◆ PROBLEM DETAILS
Upon reaching the line that contains "1415x500 pixels." in the records below, begin repeating every line exactly through the last one, skipping pictures.

== Segment start ==

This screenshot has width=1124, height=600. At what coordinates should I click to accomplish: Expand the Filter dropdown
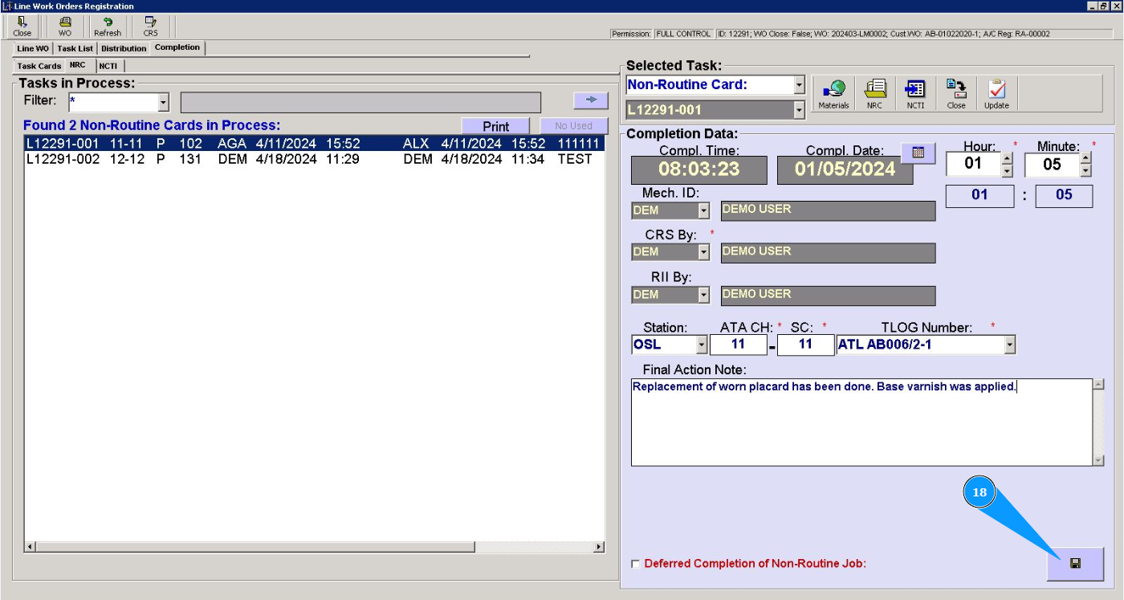pyautogui.click(x=164, y=103)
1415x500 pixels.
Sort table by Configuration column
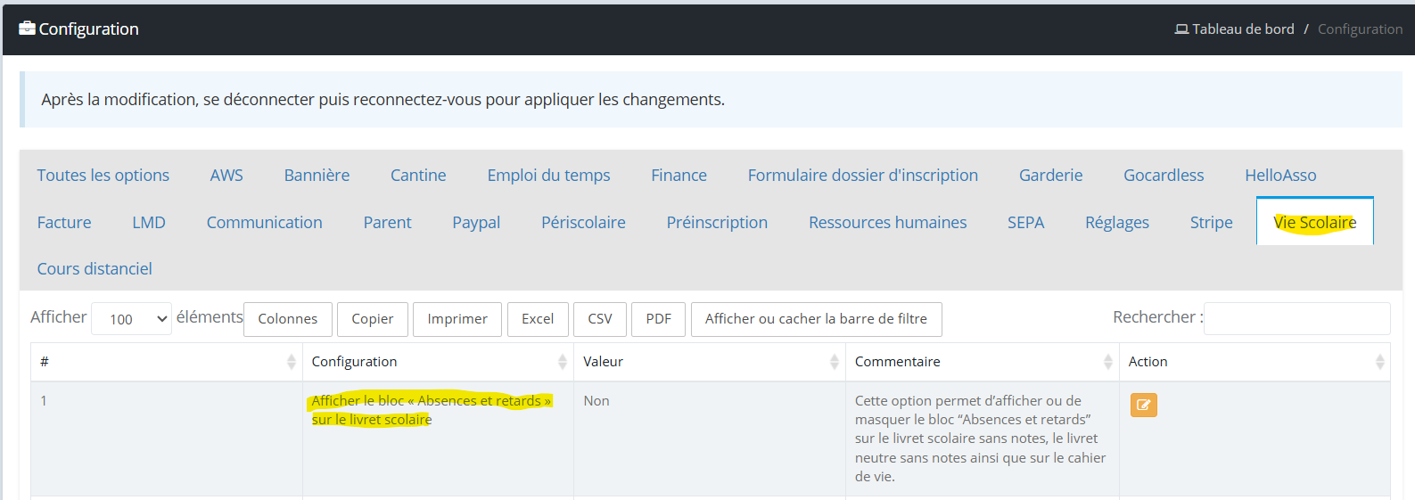click(562, 362)
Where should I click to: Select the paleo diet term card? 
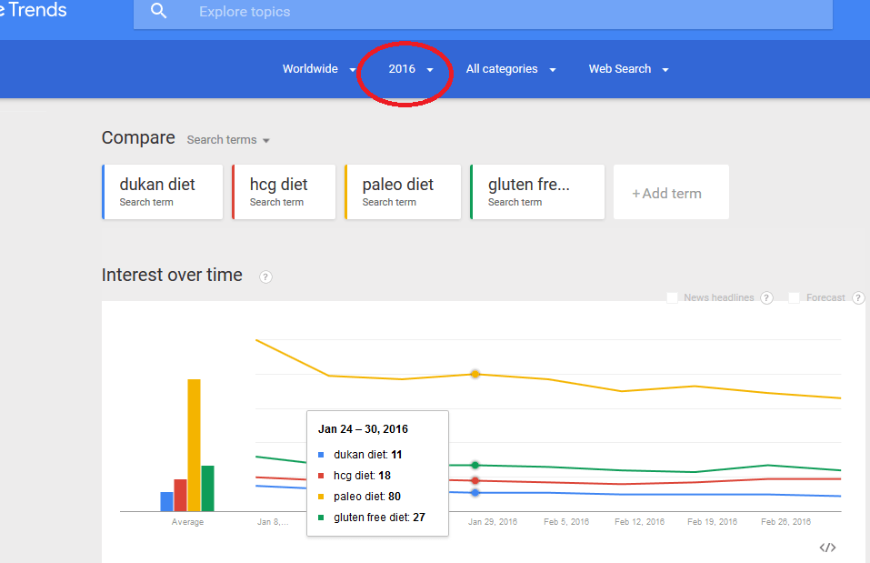pyautogui.click(x=403, y=192)
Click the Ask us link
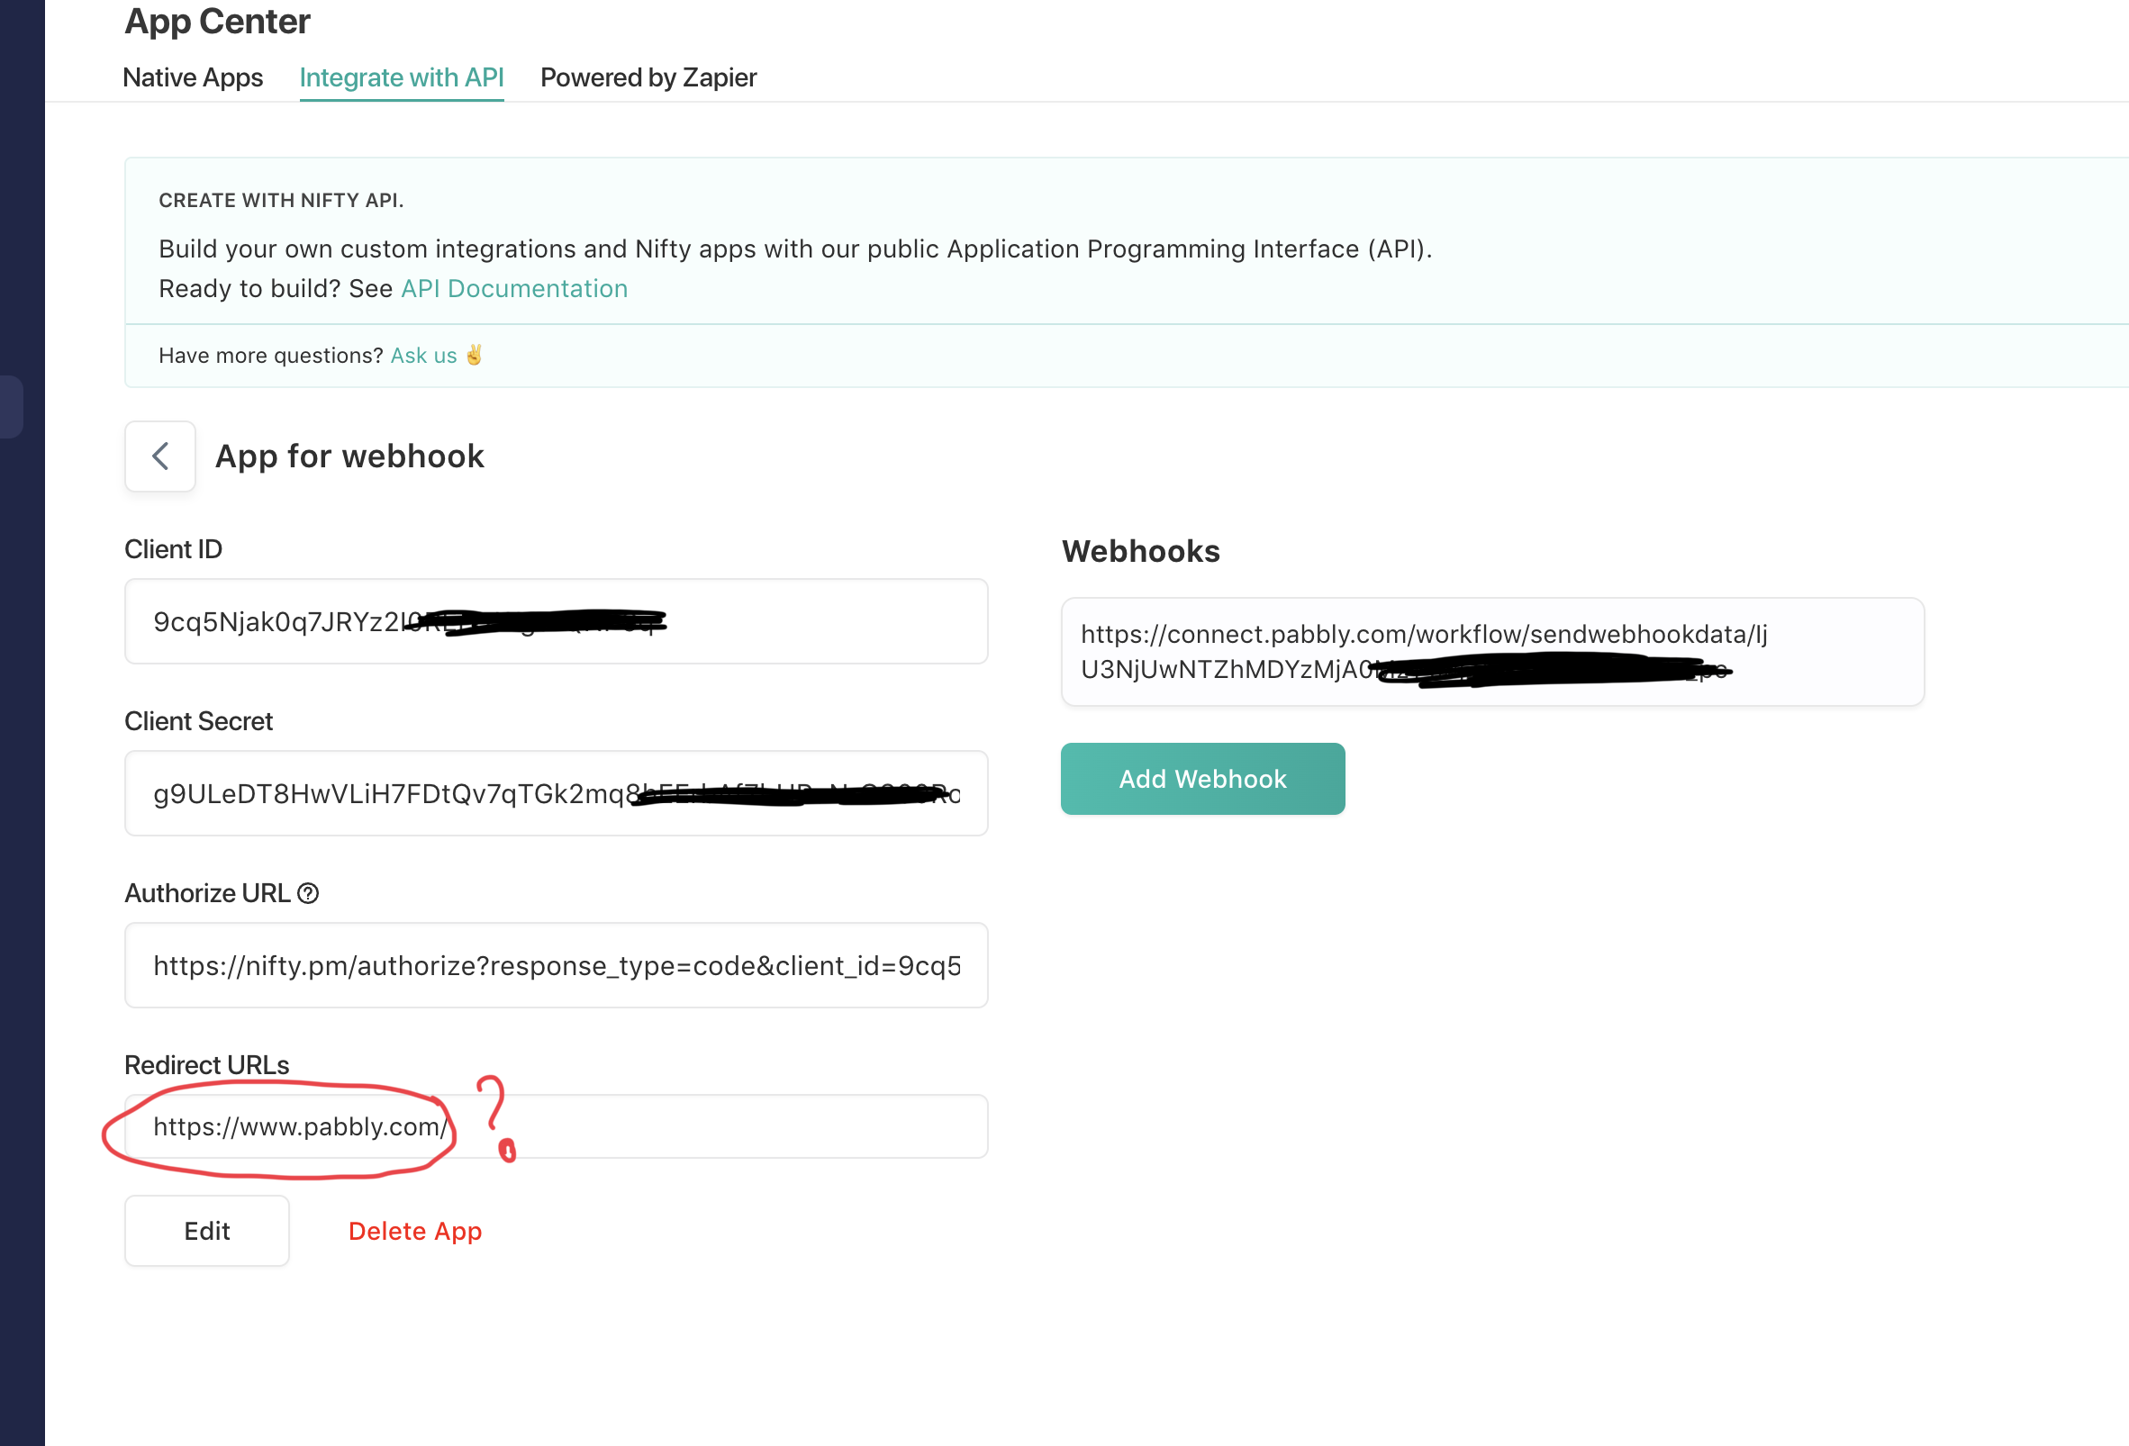The width and height of the screenshot is (2129, 1446). pyautogui.click(x=424, y=354)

== Segment end ==

◆ RESULT FOR THIS EXERCISE
1415x500 pixels.
Sort table by Configuration column
click(562, 362)
Where should I click to: Select the paleo diet term card? 
pyautogui.click(x=403, y=192)
Click the Ask us link
The width and height of the screenshot is (2129, 1446). pyautogui.click(x=424, y=354)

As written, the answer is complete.